Two months later, she underwent elective endoscopic removal of the LAMS. Subsequent colonoscopy confirmed spontaneous maturation of an internal enterocolonic fistula at the prior stent site, maintaining drainage of the previously noncommunicating bowel segment (Figure 6). The mucosa of both the colon and the reconnected small bowel appeared healthy, with no evidence of ischemia or diversion colitis.
Matured internal enterocolonic fistula at prior stent site, status after lumen-apposing metal stent removal.

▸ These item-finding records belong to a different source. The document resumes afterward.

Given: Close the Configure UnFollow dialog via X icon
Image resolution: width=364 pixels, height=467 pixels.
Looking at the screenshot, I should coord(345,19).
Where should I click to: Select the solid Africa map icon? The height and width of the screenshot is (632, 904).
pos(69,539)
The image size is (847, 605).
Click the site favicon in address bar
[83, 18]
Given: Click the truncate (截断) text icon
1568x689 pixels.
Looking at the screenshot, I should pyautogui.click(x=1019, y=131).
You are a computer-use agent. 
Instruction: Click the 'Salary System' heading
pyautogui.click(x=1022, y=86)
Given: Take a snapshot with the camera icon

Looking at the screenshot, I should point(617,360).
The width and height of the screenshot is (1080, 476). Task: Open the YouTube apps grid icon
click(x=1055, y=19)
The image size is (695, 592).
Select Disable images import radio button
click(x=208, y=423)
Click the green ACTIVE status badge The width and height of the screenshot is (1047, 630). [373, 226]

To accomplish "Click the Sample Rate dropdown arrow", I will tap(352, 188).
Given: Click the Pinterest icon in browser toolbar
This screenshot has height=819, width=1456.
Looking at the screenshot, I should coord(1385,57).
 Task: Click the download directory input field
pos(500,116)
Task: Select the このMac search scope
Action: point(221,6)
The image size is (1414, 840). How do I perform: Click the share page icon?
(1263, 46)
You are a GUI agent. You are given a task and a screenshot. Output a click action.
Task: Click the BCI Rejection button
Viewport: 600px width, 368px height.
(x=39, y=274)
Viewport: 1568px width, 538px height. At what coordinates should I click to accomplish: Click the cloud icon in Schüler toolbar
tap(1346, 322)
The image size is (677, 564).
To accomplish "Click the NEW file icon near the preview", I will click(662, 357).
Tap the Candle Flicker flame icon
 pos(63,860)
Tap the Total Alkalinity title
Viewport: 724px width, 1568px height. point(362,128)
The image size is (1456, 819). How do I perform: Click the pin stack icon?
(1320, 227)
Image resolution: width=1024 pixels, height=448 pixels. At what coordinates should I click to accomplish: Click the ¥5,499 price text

At her most recent follow-up several months postprocedure, the patient remained clinically stable with no further hospital admissions. She reported adequate oral intake, stable weight, and no abdominal tenderness. Follow-up imaging confirmed decompressed bowel loops and continued patency of the internal fistula.
DISCUSSION
Patients with extensive abdominal surgical histories are predisposed to complex postoperative anatomy, including adhesions, fistulae, and formation of excluded or noncommunicating bowel loops. These loops may remain asymptomatic or lead to significant morbidity such as chronic pain, bacterial overgrowth, abscess formation, or sepsis. Although literature on noncommunicating bowel loops is limited, similar pathophysiologic processes are observed in postoperative small bowel obstructions and internal hernias, highlighting the challenges of managing such cases conservatively or surgically.^3^
In recent years, EUS-LAMS have emerged as a minimally invasive option to create internal bypasses or anastomoses, particularly in patients with malignant obstruction or surgically hostile abdomens.^4^ The use of EUS-LAMS has demonstrated to be useful in patients with surgically complicated abdomens or for palliative measures.^5–7^ A multicenter study of 8 patients undergoing EUS-guided coloenterostomy for malignant SBO demonstrated a 100% technical and 93.3% clinical success rate, with acceptable adverse events in 26.7% of patients. They displayed a median overall survival time of 65 days with a 60% 60-day survival rate. No symptom reoccurrence was identified in the first 30 days for any of the patients.^7^ This study demonstrates that EUS-coloenterostomy can be an effective alternative for palliative treatment for SBO. Another retrospective series of 26 patients studied the use of EUS-LAMS for enterocolonic bypass in malignant SBO cases that were too high risk for surgery. It showed 80% technical and 70% clinical success, underscoring the feasibility of this approach. The study also showed that the median time to oral intake was 1 day after the procedure and an average discharge to home in 6.5 days.^8^ Although EUS-coloenterostomy facilitate minimally invasive anastomoses, as with any procedure, they do carry risks including stent migration, persistent fistula, stent occlusion, ulceration, angulation, tissue overgrowth, bleeding, and rare but serious perforation or leak.^9^
In our patient, multiple prior abdominal surgeries with a “hostile abdomen” and short bowel syndrome made traditional operative management high risk. The noncommunicating bowel loop caused recurrent sepsis and pain, prompting use of an EUS-guided LAMS to establish a coloenterostomy. This intervention successfully decompressed the noncommunicating segment, resolved infection, and led to creation of a stable internal fistula without further surgery.
This case expands the use of EUS-enterostomy beyond malignant obstruction to a benign, noncommunicating loop. Although EUS-guided anastomoses are associated with favorable outcomes, careful patient selection, multidisciplinary evaluation, and close follow-up remain essential to minimize complications such as stent migration or leak.^10^ Further prospective studies are needed to define the long-term safety and durability of LAMS-mediated internal fistulas in benign, postsurgical settings.
DISCLOSURES
Author contributions: Both authors had substantial contributions to conception of work, drafting the work, and accountability for all aspects of the work. R. Karimi is the article guarantor.
Financial disclosure: None to report.
Informed consent was obtained for this case report.